**DIRECTIONS FOR THIS TASK**
Which lines in the items below contain the word "bounding"? Copy each one out in full.

*** MATERIAL FOR THIS EXERCISE Section Begins ***

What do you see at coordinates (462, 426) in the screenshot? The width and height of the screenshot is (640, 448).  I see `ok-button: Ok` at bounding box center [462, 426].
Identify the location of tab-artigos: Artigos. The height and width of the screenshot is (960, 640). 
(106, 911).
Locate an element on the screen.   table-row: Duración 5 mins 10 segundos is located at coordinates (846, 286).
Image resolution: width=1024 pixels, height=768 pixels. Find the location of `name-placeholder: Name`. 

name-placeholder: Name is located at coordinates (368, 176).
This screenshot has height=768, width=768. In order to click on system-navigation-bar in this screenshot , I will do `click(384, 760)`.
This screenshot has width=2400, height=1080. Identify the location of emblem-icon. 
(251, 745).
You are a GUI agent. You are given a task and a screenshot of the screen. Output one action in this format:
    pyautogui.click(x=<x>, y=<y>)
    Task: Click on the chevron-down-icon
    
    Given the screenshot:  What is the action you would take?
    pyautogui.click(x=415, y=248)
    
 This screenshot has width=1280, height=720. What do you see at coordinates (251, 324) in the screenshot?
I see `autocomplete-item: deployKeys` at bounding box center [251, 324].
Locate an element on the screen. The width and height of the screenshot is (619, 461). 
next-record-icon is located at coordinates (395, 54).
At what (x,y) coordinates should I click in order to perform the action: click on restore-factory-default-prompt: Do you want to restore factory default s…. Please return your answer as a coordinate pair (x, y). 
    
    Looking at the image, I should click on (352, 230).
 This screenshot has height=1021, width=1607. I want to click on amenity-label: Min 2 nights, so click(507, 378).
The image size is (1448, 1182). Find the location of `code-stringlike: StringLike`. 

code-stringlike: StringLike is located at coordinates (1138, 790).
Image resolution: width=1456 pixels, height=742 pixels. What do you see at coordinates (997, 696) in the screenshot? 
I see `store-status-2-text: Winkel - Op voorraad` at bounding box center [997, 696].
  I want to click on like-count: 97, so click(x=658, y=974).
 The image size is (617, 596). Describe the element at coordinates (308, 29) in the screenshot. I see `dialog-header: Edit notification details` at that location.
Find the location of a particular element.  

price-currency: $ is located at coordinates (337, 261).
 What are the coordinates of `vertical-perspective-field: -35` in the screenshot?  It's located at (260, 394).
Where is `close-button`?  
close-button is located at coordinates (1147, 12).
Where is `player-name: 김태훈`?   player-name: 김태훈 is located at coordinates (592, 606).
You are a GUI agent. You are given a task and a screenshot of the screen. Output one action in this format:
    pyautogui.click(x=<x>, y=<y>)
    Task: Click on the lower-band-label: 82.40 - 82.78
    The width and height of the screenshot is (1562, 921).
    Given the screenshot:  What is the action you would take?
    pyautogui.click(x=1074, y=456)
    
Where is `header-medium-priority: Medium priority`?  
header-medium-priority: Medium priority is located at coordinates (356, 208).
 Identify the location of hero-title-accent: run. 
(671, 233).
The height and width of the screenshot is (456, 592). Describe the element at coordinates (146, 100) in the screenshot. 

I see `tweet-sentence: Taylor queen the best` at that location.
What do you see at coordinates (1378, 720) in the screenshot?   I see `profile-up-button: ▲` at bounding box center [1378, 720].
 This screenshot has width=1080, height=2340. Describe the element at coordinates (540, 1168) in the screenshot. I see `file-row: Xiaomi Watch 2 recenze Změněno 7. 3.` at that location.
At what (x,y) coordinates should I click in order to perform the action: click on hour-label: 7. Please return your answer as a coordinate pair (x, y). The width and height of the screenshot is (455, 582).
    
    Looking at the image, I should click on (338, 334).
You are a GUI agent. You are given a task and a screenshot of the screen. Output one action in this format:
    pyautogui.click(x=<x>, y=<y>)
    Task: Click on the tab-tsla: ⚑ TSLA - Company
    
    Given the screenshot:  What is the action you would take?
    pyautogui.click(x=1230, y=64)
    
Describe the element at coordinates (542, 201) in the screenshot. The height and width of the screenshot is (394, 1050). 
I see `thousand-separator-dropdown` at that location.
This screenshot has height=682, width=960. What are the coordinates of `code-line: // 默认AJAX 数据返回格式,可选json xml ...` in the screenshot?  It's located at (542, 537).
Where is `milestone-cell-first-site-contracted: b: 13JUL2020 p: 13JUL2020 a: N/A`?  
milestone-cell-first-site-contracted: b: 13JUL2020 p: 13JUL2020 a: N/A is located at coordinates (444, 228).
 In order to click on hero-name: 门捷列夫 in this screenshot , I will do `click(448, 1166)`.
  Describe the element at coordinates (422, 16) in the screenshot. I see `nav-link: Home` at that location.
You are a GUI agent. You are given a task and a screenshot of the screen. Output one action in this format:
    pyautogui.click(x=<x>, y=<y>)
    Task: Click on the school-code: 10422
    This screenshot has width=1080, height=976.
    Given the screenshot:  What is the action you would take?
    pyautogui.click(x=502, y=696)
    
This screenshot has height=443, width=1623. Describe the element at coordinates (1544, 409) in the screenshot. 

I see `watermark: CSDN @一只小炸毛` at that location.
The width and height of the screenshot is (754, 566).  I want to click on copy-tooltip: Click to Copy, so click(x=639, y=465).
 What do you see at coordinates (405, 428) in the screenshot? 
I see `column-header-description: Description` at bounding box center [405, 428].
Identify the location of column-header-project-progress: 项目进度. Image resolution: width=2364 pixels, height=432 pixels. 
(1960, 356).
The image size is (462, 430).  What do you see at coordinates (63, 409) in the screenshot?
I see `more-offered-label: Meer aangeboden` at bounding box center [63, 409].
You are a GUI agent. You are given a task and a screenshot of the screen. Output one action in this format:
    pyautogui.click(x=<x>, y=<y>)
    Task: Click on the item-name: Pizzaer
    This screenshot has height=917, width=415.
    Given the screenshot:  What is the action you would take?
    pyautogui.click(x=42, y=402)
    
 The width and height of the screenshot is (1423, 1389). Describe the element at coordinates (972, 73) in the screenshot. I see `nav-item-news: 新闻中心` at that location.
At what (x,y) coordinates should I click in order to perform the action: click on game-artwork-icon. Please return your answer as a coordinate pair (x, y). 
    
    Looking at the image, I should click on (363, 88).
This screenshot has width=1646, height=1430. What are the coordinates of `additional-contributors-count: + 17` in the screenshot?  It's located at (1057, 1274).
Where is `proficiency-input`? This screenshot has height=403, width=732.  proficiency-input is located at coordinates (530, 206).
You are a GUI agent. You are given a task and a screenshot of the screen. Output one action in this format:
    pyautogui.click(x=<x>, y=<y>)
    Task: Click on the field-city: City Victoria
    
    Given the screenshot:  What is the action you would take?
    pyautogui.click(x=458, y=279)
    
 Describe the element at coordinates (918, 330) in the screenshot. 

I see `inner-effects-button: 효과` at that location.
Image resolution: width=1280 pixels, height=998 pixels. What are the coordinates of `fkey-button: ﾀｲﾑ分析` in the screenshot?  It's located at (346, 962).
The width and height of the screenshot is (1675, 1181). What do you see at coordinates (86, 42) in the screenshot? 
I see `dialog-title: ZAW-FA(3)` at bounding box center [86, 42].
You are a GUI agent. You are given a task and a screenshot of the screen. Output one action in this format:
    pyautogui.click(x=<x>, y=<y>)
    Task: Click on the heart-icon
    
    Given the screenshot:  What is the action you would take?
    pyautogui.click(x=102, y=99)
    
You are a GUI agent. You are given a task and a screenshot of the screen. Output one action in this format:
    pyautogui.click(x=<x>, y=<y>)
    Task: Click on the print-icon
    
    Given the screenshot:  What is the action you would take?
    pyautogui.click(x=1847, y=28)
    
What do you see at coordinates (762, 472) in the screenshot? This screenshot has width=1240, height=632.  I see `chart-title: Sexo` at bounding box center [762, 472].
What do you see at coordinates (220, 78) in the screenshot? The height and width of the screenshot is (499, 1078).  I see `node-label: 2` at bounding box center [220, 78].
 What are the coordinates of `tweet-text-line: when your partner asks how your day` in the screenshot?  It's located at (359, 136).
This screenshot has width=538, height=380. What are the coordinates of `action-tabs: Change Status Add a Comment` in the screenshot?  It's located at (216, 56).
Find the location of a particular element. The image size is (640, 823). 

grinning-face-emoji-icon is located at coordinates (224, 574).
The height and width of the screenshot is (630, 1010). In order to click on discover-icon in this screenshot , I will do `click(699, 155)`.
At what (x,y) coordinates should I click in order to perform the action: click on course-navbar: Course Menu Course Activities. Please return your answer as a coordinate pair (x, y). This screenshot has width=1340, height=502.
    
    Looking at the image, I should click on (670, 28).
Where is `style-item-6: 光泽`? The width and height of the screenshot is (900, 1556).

*** MATERIAL FOR THIS EXERCISE Section Ends ***

**THE ANSWER**
What do you see at coordinates (462, 426) in the screenshot? The width and height of the screenshot is (640, 448).  I see `ok-button: Ok` at bounding box center [462, 426].
I see `autocomplete-item: deployKeys` at bounding box center [251, 324].
I see `store-status-2-text: Winkel - Op voorraad` at bounding box center [997, 696].
What do you see at coordinates (1378, 720) in the screenshot?   I see `profile-up-button: ▲` at bounding box center [1378, 720].
I see `column-header-description: Description` at bounding box center [405, 428].
I see `more-offered-label: Meer aangeboden` at bounding box center [63, 409].
I see `dialog-title: ZAW-FA(3)` at bounding box center [86, 42].
What do you see at coordinates (762, 472) in the screenshot? This screenshot has width=1240, height=632.  I see `chart-title: Sexo` at bounding box center [762, 472].
What do you see at coordinates (220, 78) in the screenshot? The height and width of the screenshot is (499, 1078).  I see `node-label: 2` at bounding box center [220, 78].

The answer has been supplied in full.